Sigmund Freud: I don’t think you have any notion of the true strengths and depths of the opposition into our work. There’s the whole medical establishment of course, baying to send Freud into the outer defray. But that says nothing compared to what happens when our ideas begin to trickle through in whatever garbled form they’re relayed to the public. The denials, the frenzy, the incoherent rage.
Carl Jung: But might not that be caused by your insistence in exclusively sexual interpretation of the clinical material?
Sigmund Freud: All I’m doing is pointing out what experience indicates to me must be the truth. And I can assure that in a hundred years time our work will still be rejected. Columbus you know had no idea what country he’d discovered. Like him, I’m in the dark. All I know is that I’ve set foot on shore and the country exists.
Carl Jung: I think of you more as Galileo and your opponents as those who condemned him while refusing even to put their eyes to his telescope.

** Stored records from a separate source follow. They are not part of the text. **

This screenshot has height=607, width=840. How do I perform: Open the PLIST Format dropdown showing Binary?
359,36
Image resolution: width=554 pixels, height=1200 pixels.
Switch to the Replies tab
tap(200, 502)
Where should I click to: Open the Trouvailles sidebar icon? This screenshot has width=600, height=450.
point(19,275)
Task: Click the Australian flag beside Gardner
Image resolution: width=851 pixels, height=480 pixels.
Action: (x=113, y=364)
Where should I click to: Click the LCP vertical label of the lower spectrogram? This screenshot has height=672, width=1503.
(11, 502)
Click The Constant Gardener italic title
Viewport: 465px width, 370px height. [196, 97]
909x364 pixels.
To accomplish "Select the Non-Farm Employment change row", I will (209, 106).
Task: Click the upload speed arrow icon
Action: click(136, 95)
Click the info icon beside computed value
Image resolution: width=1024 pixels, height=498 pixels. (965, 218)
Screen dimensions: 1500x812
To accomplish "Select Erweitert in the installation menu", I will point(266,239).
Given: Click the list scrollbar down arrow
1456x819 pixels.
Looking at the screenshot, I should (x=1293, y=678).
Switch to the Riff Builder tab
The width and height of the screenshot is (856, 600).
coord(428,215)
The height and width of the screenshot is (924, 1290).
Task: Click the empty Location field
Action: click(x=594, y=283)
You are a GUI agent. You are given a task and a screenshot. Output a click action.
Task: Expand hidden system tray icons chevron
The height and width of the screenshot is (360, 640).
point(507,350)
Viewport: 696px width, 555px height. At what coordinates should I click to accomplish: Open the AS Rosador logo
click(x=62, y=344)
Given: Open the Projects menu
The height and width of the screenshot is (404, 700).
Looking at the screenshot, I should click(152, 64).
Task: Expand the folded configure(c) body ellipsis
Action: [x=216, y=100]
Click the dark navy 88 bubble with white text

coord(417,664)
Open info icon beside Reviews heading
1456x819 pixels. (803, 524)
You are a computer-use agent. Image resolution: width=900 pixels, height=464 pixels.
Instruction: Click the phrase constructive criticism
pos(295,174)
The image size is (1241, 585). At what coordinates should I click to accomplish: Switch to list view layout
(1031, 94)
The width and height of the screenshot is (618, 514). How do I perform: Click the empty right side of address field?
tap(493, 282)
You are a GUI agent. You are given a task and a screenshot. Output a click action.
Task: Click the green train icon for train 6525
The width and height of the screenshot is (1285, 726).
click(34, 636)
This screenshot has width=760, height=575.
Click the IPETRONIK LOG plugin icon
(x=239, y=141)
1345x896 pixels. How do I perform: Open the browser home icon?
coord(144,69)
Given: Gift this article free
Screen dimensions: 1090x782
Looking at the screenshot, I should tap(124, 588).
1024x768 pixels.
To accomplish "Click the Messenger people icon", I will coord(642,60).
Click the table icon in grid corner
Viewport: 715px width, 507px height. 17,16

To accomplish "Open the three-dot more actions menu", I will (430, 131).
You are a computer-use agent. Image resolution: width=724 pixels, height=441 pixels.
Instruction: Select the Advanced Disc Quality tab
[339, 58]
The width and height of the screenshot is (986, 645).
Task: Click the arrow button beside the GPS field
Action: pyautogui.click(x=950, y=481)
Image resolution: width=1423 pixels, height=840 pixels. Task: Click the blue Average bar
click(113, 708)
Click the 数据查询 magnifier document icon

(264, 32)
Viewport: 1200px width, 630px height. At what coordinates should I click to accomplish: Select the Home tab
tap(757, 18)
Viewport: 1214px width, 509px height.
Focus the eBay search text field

Sigmund Freud: In any event, I have simply opened the door. It’s for young men like yourself to walk through it.
Carl Jung: I’m sure you have many more doors to open for us.
Sigmund Freud: Of course there’s the added difficulty, more ammunition for our enemies, that all others here in Vienna in our psychoanalytical circle are Jews.
Carl Jung: I don’t see what difference that makes.
Sigmund Freud: And if I may say so that’s an exquisite repressant remark.
Carl Jung: I dreamed…I dreamed about a horse, being hoisted by cables to a considerable hight. Suddenly the cable breaks and the horse is dashed to the ground, but it’s not hurt. It leaps up and gallops away, impeded only by a heavy log which it’s obliged to drag along the ground. And the rider on a small horse appears in front of it so that it’s forced to slow down. And a carriage appears in front of the small horse so that our horse is compelled to slow down even more.
Sigmund Freud: I imagine the horse is yourself.
Carl Jung: Yes.
Sigmund Freud: Your ambition has been frustrated in some way.
Carl Jung: A rider slowing me down.
Sigmund Freud: Yes.
Carl Jung: I think this may refer to my wife’s first pregnancy. I had to give up an opportunity to go to America because of it.
Sigmund Freud: Ah.
Carl Jung: The carriage in front perhaps eludes to an apprehension that our two daughters, and other children perhaps still to come, will impede my progress even more.
Sigmund Freud: As a father of six, I can vouch for that. Not to mention the inevitable financial difficulties.
Carl Jung: No. Fortunately my wife is extremely wealthy.
Sigmund Freud: Ah. Yes, that is fortunate.
Sigmund Freud: This log.
Carl Jung: Yes.
Sigmund Freud: I think perhaps you should entertain the possibility that it represents the penis.
Carl Jung: Yes. In which case, what may be at issue is that a certain sexual constraint has been brought about by fear of a succession of endless pregnancies.
Sigmund Freud: I’m bound to say that if one of my patients had brought me this dream, I might have said the number of restraining elements surrounding this unfortunate horse could perhaps point to the determines of repression of some unruly sexual desire, hmm?
Carl Jung: Yes. There is that as well.